→ CONSIGNES
A – Résumez en deux phrases l'article sur l'offensive au Mali.
B – D'après l'article sur l'offensive au Mali, de quelle ville du nord du pays les assaillants s'étaient-ils emparés le 25 avril ?

→ EXTRAIT DE L'ARTICLE
┄┄┄┄┄┄┄┄┄┄
Plusieurs villes, dont Anéfis, nœud stratégique du nord du pays, ont été attaquées simultanément, samedi. A la fin du mois d’avril, le GSIM, branche sahélienne d’Al-Qaida, et le FLA avaient déjà mené des assauts simultanés, jusqu’à Bamako.

Juil 5, 2026 - 07:58
Au Mali, les djihadistes et les indépendantistes relancent leur offensive contre la junte et ses alliés russes
A Bamako, la capitale du Mali, le 4 juillet 2026. AFP

Après leur offensive sans précédent du 25 avril, au cours de laquelle ils avaient attaqué simultanément plusieurs villes maliennes, dont la capitale, Bamako, et s’étaient emparés de Kidal, dans le nord du Mali, les assaillants avaient prévenu qu’ils ne s’arrêteraient pas là. Deux mois et demi plus tard, samedi 4 juillet, les djihadistes du Groupe de soutien de l’islam et des musulmans (GSIM), la branche sahélienne d’Al-Qaida, et les indépendantistes à majorité touareg du Front de libération de l’Azawad (FLA) ont, en effet, repris leurs attaques.
┄┄┄┄┄┄┄┄┄┄
→ EXTRAIT DE DONNÉES
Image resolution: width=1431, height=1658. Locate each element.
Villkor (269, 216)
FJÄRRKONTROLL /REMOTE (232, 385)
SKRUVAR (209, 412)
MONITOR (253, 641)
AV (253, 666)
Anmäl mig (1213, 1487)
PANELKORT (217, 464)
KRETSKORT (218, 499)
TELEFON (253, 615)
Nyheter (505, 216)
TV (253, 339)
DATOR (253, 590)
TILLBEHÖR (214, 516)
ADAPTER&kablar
┄┄┄┄┄┄┄┄┄┄
→ RÉPONSES
A – Le samedi 4 juillet 2026, les djihadistes du GSIM, branche sahélienne d'Al-Qaida, et les indépendantistes à majorité touareg du FLA ont repris leurs attaques au Mali contre la junte et ses alliés russes, en frappant simultanément plusieurs villes, dont Anéfis. Lors de leur offensive sans précédent du 25 avril, ils avaient déjà attaqué plusieurs villes maliennes, dont Bamako, et s'étaient emparés de Kidal.

B – Kidal.